Records shown Block Start
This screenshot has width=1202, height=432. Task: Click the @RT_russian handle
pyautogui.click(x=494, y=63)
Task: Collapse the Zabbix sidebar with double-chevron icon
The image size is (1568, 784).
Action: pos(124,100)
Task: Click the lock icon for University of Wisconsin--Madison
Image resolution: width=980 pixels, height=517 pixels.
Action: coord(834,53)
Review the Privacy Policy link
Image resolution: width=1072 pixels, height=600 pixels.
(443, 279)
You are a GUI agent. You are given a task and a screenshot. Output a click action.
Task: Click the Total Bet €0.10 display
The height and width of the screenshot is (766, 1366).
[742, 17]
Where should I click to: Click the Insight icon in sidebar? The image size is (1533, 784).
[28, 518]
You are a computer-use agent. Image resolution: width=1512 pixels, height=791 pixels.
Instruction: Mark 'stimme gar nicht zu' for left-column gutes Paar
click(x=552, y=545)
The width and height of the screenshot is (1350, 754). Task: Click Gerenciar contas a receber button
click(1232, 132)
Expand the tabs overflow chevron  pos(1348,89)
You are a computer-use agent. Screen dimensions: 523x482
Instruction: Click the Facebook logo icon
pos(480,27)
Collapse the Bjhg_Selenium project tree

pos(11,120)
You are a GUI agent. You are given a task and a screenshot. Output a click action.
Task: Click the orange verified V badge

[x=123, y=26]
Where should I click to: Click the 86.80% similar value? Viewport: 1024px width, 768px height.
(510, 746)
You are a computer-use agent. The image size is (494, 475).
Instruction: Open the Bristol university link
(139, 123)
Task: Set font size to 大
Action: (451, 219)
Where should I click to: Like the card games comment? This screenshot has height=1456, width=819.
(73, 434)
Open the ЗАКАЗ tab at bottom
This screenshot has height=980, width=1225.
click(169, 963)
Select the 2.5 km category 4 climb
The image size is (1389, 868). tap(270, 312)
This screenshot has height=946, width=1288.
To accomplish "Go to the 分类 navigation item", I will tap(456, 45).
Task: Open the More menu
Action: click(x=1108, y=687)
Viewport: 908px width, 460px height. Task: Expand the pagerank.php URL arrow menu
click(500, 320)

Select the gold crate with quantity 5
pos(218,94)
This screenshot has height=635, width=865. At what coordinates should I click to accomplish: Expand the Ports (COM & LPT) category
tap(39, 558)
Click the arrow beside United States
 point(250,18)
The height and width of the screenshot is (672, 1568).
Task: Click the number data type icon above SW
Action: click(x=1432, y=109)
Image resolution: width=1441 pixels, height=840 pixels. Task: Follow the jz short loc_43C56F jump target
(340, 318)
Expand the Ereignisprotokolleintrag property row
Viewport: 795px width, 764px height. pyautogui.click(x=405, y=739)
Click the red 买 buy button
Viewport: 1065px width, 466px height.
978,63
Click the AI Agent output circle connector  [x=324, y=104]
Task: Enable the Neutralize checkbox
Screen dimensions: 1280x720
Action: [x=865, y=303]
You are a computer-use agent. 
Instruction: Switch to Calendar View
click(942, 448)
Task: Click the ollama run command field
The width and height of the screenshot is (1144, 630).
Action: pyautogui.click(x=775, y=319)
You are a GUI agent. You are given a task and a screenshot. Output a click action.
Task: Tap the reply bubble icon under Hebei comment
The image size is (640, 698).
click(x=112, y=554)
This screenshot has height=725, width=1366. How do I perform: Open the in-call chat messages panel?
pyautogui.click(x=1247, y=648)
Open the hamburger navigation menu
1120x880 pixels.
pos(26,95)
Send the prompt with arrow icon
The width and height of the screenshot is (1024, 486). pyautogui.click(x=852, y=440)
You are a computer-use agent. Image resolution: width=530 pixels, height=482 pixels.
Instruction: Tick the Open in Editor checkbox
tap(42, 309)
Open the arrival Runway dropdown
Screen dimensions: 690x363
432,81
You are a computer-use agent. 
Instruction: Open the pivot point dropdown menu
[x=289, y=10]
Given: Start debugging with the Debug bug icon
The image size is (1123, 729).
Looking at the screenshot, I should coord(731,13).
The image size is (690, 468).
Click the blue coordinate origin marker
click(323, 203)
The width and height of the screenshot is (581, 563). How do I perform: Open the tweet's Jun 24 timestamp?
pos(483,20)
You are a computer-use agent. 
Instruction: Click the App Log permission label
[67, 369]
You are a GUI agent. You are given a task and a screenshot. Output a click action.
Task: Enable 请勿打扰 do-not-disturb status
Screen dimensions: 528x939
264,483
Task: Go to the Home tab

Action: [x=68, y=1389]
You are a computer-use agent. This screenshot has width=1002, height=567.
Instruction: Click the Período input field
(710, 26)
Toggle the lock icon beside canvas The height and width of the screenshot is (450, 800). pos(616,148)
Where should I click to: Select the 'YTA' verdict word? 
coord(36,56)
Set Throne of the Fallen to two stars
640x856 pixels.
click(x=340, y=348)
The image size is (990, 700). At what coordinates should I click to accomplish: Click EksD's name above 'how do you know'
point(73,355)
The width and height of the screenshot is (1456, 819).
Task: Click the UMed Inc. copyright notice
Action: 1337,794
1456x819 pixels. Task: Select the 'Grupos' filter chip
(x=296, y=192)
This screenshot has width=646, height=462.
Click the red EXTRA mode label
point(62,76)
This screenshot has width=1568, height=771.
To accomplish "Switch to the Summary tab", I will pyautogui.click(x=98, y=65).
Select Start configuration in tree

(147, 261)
Records shown Block End
* [What is expected]: All that should be written out is the stretch of lines above between the one holding "Expand the Ereignisprotokolleintrag" and the one holding "Toggle the lock", inclusive, exactly as given.

* [Problem solution]:
Expand the Ereignisprotokolleintrag property row
Viewport: 795px width, 764px height. pyautogui.click(x=405, y=739)
Click the red 买 buy button
Viewport: 1065px width, 466px height.
978,63
Click the AI Agent output circle connector  [x=324, y=104]
Task: Enable the Neutralize checkbox
Screen dimensions: 1280x720
Action: [x=865, y=303]
You are a computer-use agent. 
Instruction: Switch to Calendar View
click(942, 448)
Task: Click the ollama run command field
The width and height of the screenshot is (1144, 630).
Action: pyautogui.click(x=775, y=319)
You are a GUI agent. You are given a task and a screenshot. Output a click action.
Task: Tap the reply bubble icon under Hebei comment
The image size is (640, 698).
click(x=112, y=554)
This screenshot has height=725, width=1366. How do I perform: Open the in-call chat messages panel?
pyautogui.click(x=1247, y=648)
Open the hamburger navigation menu
1120x880 pixels.
pos(26,95)
Send the prompt with arrow icon
The width and height of the screenshot is (1024, 486). pyautogui.click(x=852, y=440)
You are a computer-use agent. Image resolution: width=530 pixels, height=482 pixels.
Instruction: Tick the Open in Editor checkbox
tap(42, 309)
Open the arrival Runway dropdown
Screen dimensions: 690x363
432,81
You are a computer-use agent. 
Instruction: Open the pivot point dropdown menu
[x=289, y=10]
Given: Start debugging with the Debug bug icon
The image size is (1123, 729).
Looking at the screenshot, I should coord(731,13).
The image size is (690, 468).
Click the blue coordinate origin marker
click(323, 203)
The width and height of the screenshot is (581, 563). How do I perform: Open the tweet's Jun 24 timestamp?
pos(483,20)
You are a computer-use agent. 
Instruction: Click the App Log permission label
[67, 369]
You are a GUI agent. You are given a task and a screenshot. Output a click action.
Task: Enable 请勿打扰 do-not-disturb status
Screen dimensions: 528x939
264,483
Task: Go to the Home tab

Action: [x=68, y=1389]
You are a computer-use agent. This screenshot has width=1002, height=567.
Instruction: Click the Período input field
(710, 26)
Toggle the lock icon beside canvas The height and width of the screenshot is (450, 800). pos(616,148)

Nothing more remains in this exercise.